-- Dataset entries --
*** Begin section ***

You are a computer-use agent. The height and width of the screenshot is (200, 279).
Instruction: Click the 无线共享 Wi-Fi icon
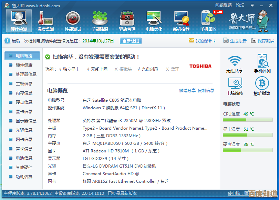coord(235,61)
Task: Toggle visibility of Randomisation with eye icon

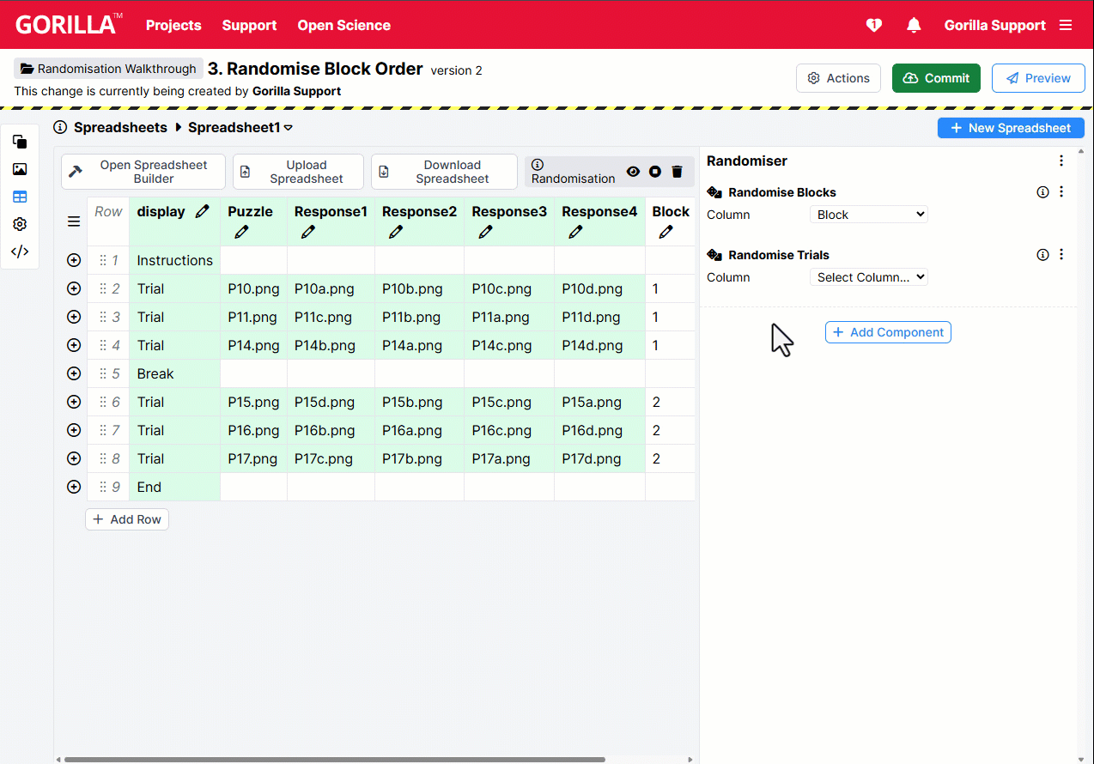Action: 633,172
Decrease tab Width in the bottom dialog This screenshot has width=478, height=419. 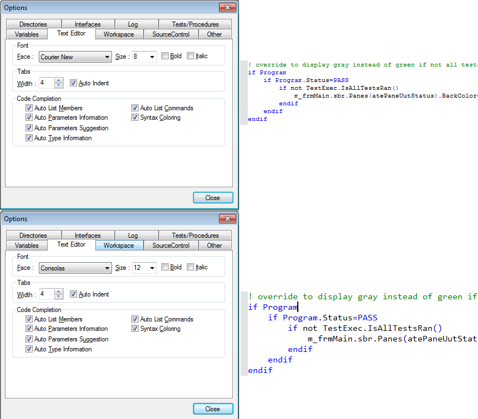[59, 297]
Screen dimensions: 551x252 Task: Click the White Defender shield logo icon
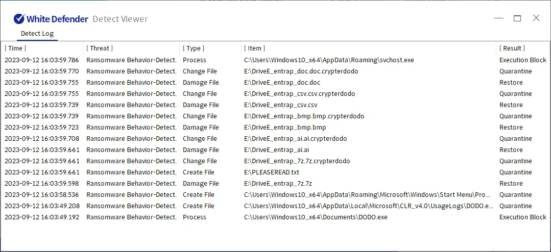[x=19, y=19]
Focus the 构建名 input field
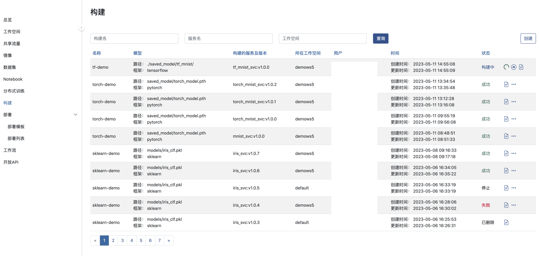This screenshot has width=539, height=256. (x=134, y=38)
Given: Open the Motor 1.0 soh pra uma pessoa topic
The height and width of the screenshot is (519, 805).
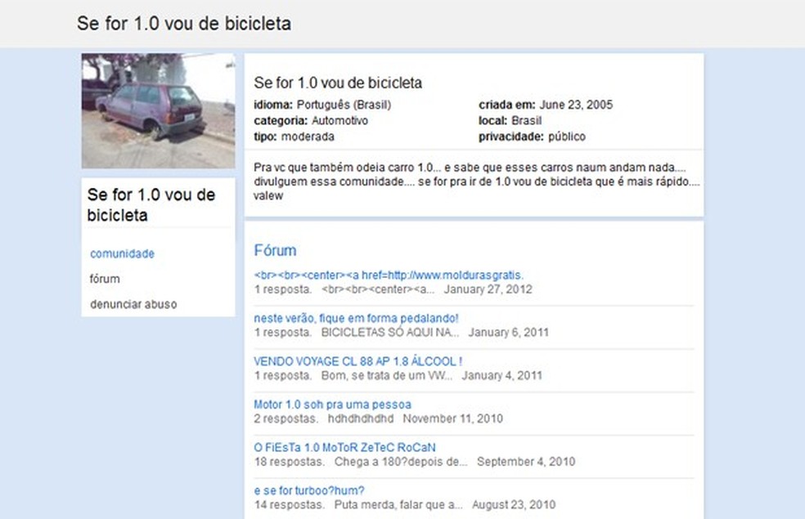Looking at the screenshot, I should pyautogui.click(x=332, y=404).

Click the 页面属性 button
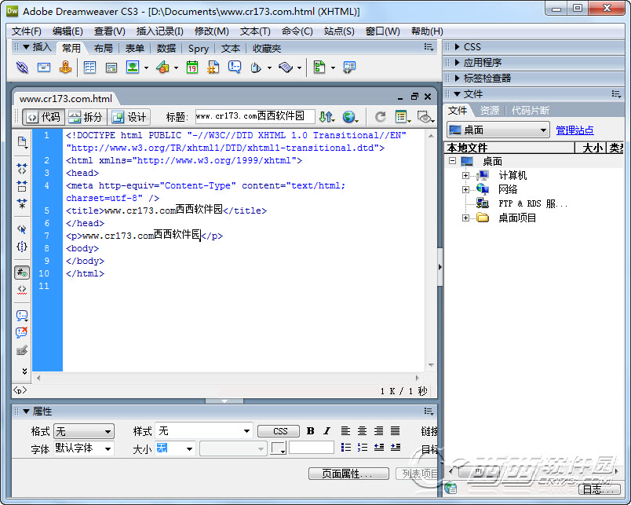(348, 474)
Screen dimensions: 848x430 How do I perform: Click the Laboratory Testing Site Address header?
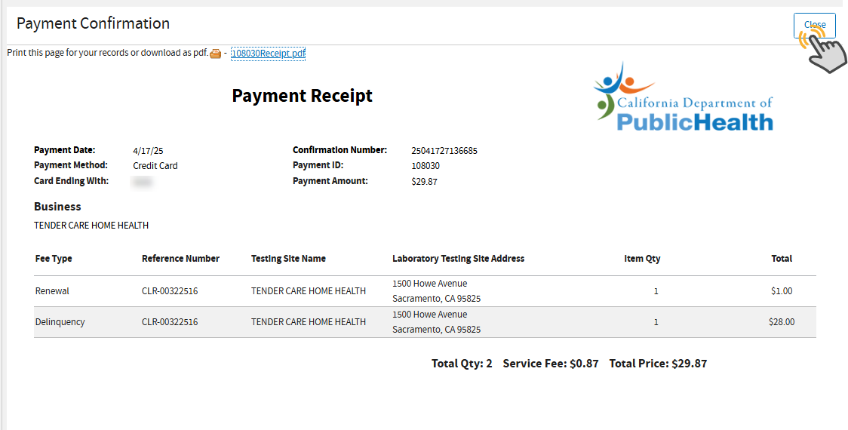point(458,259)
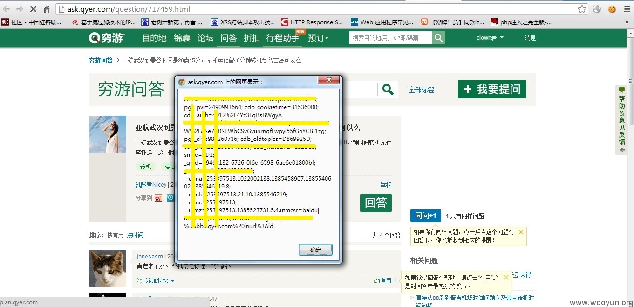Confirm the alert with 确定 button
Image resolution: width=634 pixels, height=307 pixels.
point(315,250)
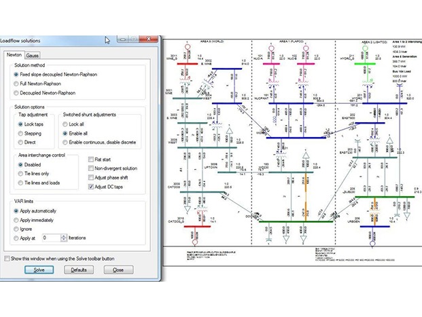Uncheck Adjust DC taps option
The height and width of the screenshot is (317, 422).
(91, 186)
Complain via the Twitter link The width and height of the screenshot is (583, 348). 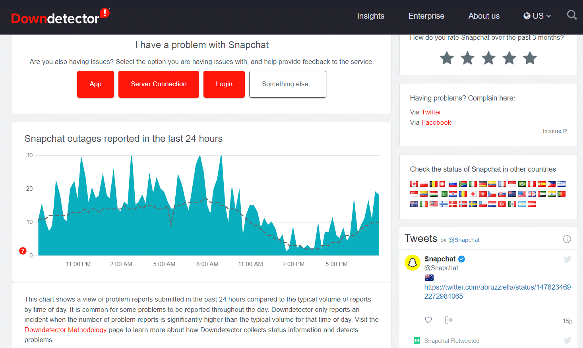(x=431, y=112)
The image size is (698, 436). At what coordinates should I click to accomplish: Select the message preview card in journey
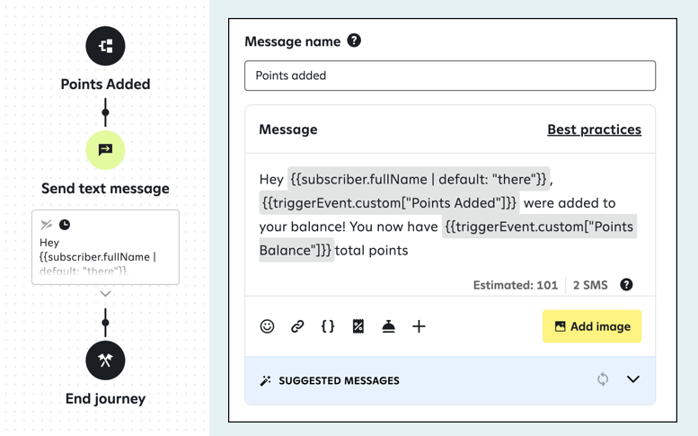tap(105, 247)
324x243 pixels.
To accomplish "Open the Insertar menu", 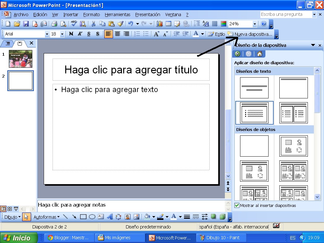I will coord(70,14).
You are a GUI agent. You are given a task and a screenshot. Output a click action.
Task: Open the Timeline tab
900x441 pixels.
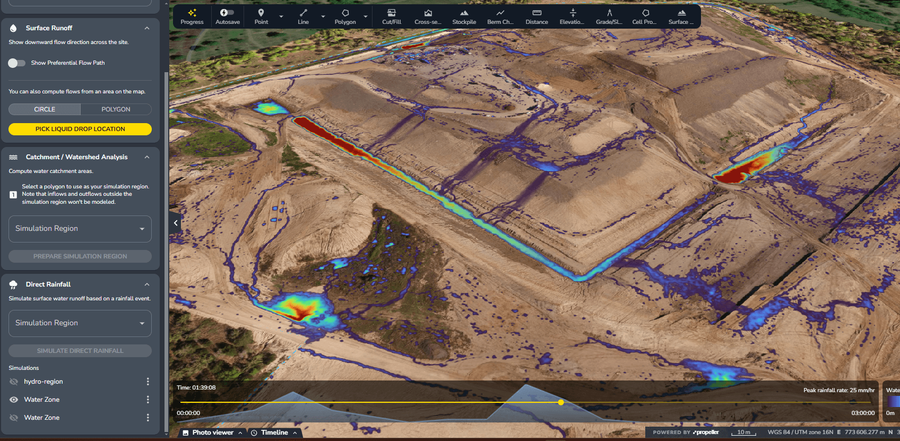point(274,433)
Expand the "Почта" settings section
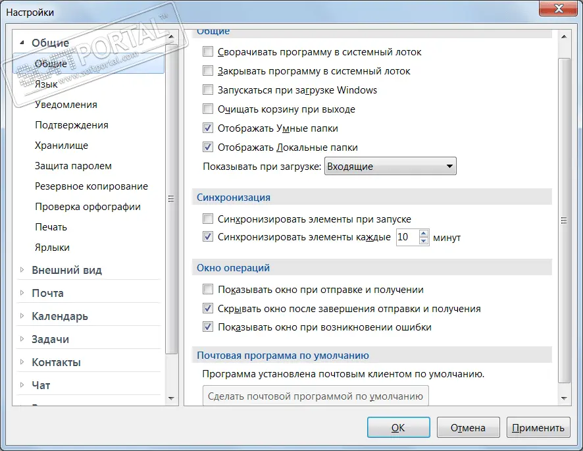 (22, 293)
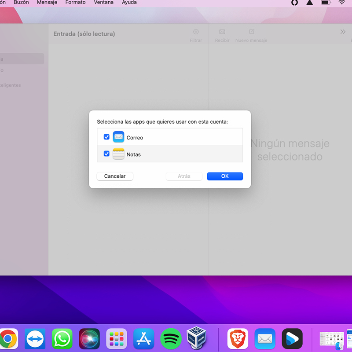Launch Spotify from the Dock
The width and height of the screenshot is (352, 352).
tap(171, 339)
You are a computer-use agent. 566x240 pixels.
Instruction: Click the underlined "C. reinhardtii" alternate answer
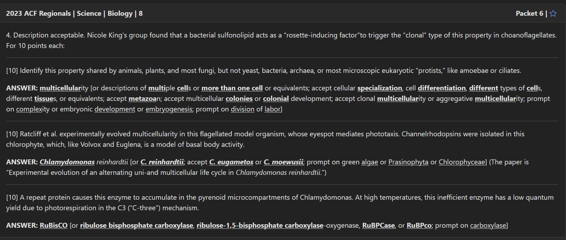point(162,162)
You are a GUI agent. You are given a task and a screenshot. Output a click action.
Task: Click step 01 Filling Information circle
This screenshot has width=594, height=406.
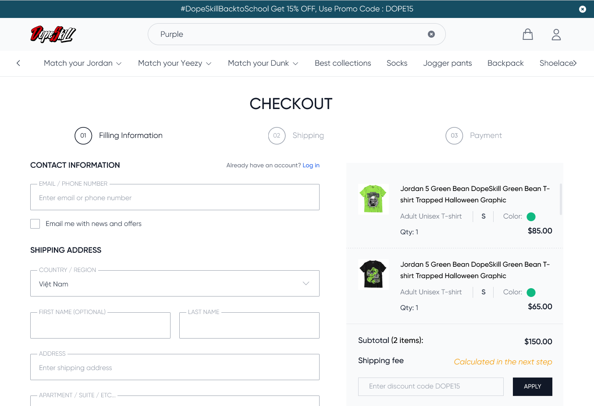[x=83, y=136]
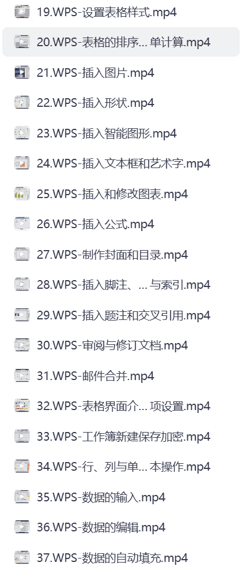242x566 pixels.
Task: Open the video icon for 21.WPS-插入图片.mp4
Action: (22, 73)
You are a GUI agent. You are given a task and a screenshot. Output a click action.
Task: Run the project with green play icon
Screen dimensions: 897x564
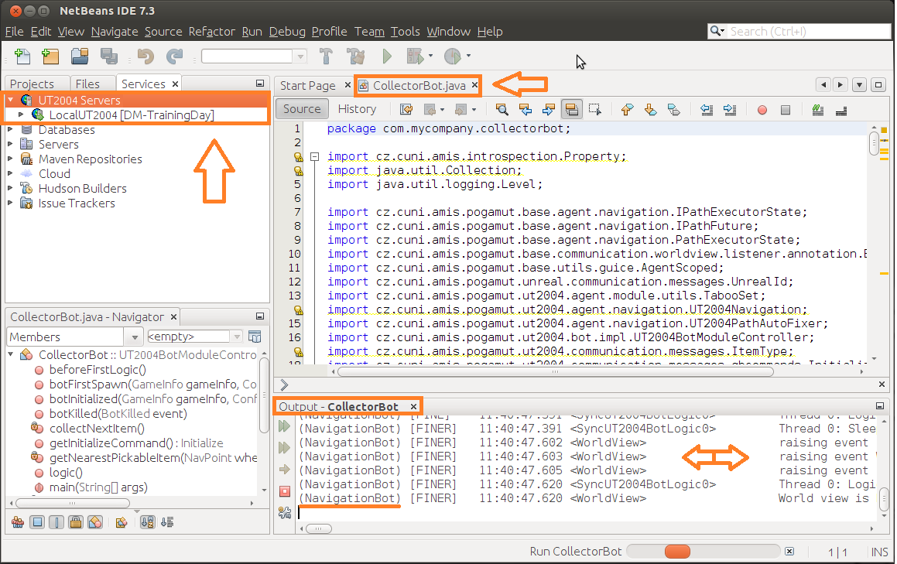click(387, 56)
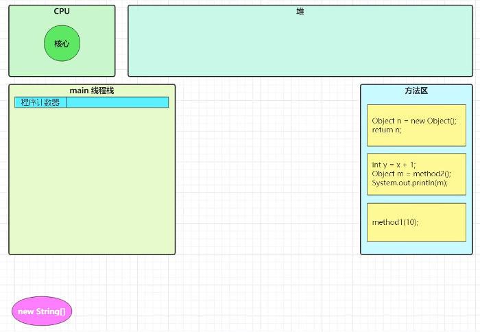Select the 方法区 title label
This screenshot has height=332, width=480.
(x=416, y=91)

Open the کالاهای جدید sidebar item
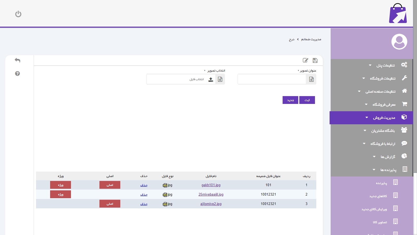tap(378, 196)
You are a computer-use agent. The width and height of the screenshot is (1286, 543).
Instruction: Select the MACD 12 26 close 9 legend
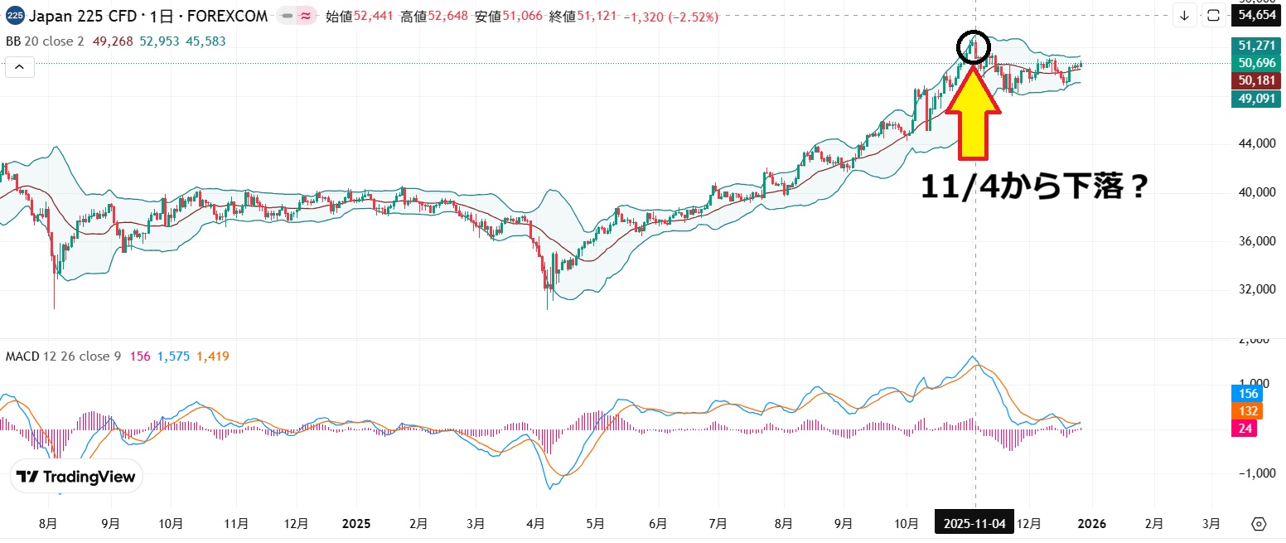click(x=63, y=356)
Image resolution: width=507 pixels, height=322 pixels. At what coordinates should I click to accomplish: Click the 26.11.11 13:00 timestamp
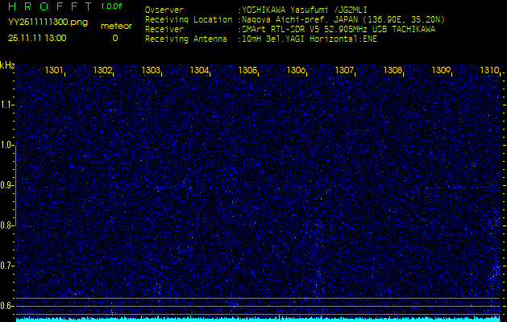click(x=38, y=37)
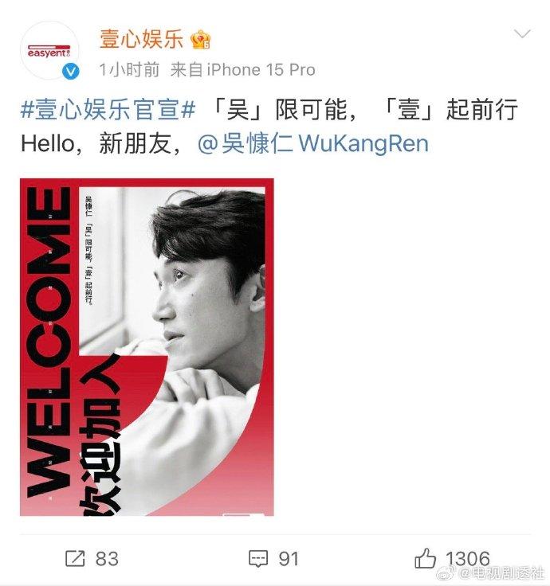This screenshot has height=586, width=550.
Task: Click the Hello, 新朋友 greeting text
Action: pyautogui.click(x=101, y=143)
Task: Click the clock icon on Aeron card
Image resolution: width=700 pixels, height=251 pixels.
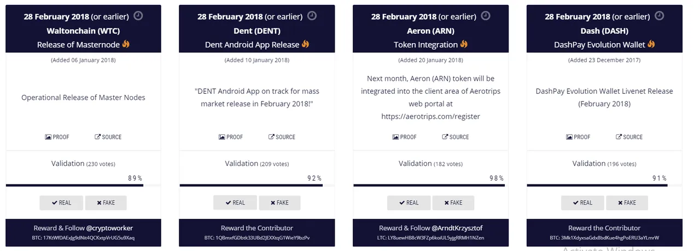Action: click(x=486, y=16)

*** End section ***

Among the records, find every line holding the word "computer" and copy it.

You are a computer-use agent. The height and width of the screenshot is (200, 279).
You are a computer-use agent. 566x240 pixels.
You are a computer-use agent. The width and height of the screenshot is (1286, 543).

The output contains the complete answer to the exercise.